I think you are misconceiving the intent assumed within the statement "6 H20 generated from glycolysis". The number 6 is simply in relation to the number of carbons oxidized to CO2 within the TCA..which generates an electron at each oxidative occurance, in which the 6 electrons are then shuttled to OXPHOS requiring 3 O2 to form 6 H20. ... In short: Whenever they say 6 H20 are produced "aerobically" they are specifically referencing the simplified OXPHOS component (or simply: C6H12O6 + 6 O2 → 6 CO2 + 6 H2O).

Of note:

1. Stoichometry is relatively useless in real research. Don't overthink it. Metabolism is incredibly dynamic.

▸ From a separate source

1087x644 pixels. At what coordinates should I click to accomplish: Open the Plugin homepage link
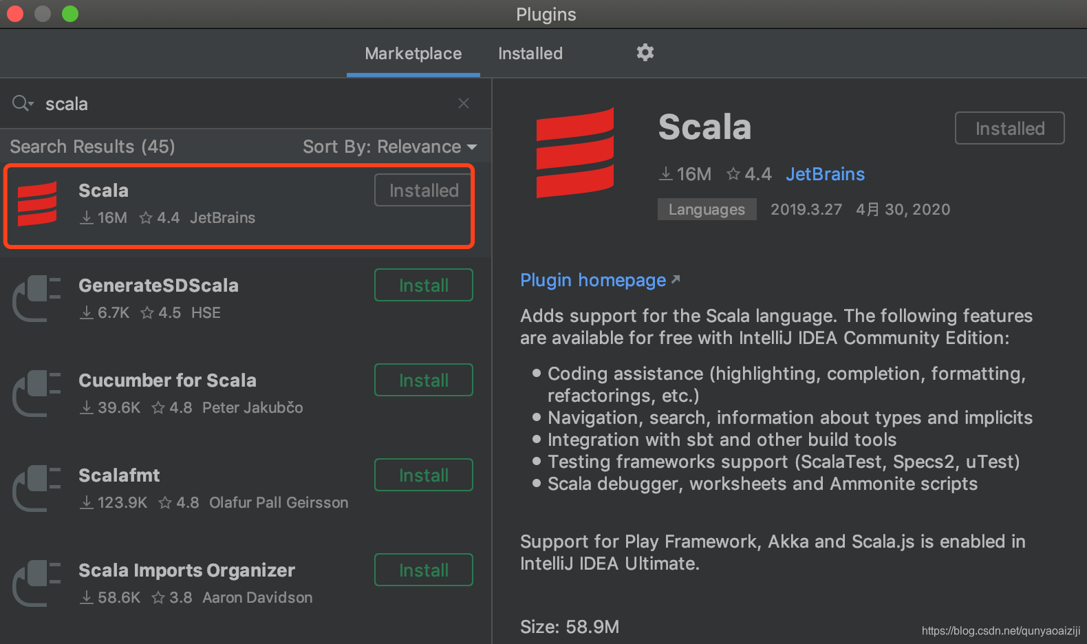[593, 280]
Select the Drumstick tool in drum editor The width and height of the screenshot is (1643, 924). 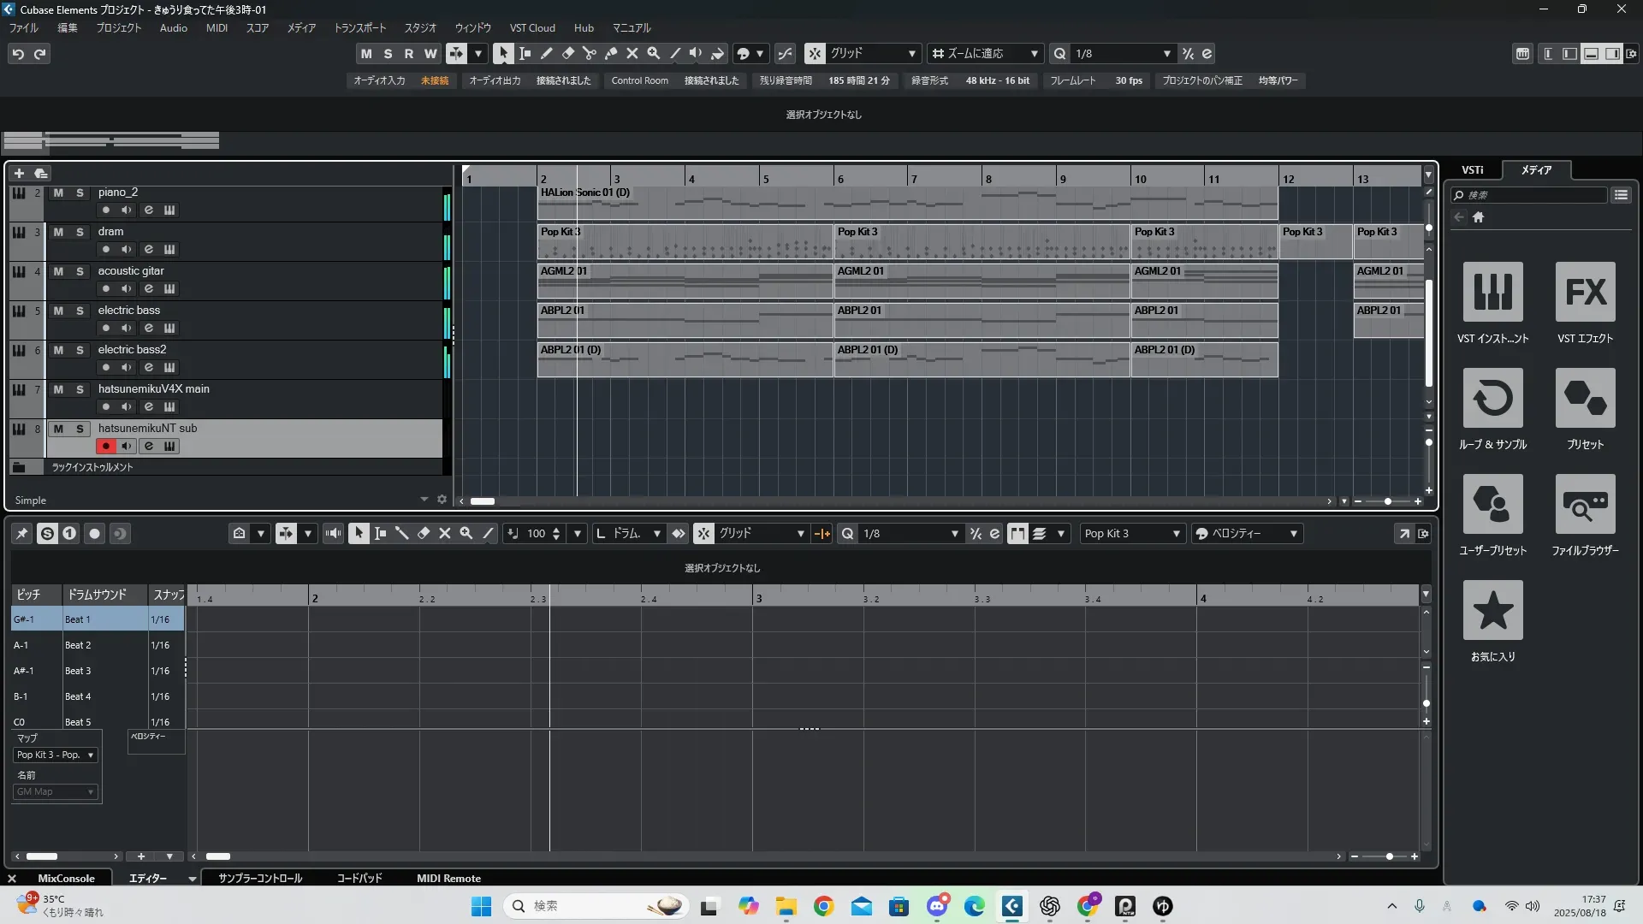[401, 533]
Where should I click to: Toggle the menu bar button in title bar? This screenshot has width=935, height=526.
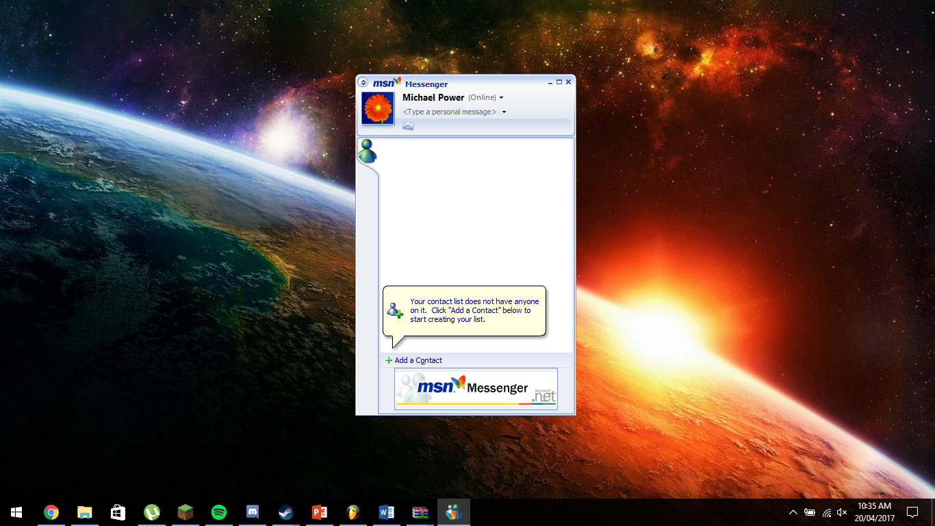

2. Real life H20 involvement within complete glucose oxidation is much more complex: Two turns of the TCA cycle generate: 4 CO2 from 2 acetyl CoA which requires 4+ H20 in total, but only has a net H20 loss of 4. Citrate synthase and fumerase both consume 2 H20 apiece to allow production of 4 CO2. The remaining H20 is used at aconitase, but no loss nor gain of H20 occurs in this reaction. Pyruvate dehydrogenase produces the other 2 CO2's making 6 CO2 in total, but does not require H20 at this step. ... OXPHOS activity: (following 2 turns of TCA) results in 48 total H20 produced between ATP synthase, cytochrome oxidase, and enolase - and being that 4H20 are consumed in the TCA, the net H20 production per glucose is actually 44 H20.

Answer 3

Two waters come in at each turn of the TCA cycle, one at citrate synthase and one at fumarase. Additionally, I don't think it's right to say that you get a net water from glycolysis (in fact if you look at what you wrote, the oxygens don't balance). I think what you're missing is you also get an ATP, and the water you do get at the 2PG->PEP step is really part of the net reaction ADP + phosphate -> ATP + water.

To really balance the waters you have to consider all the substrates and byproducts of glucose oxidation, including the ATP/GTP.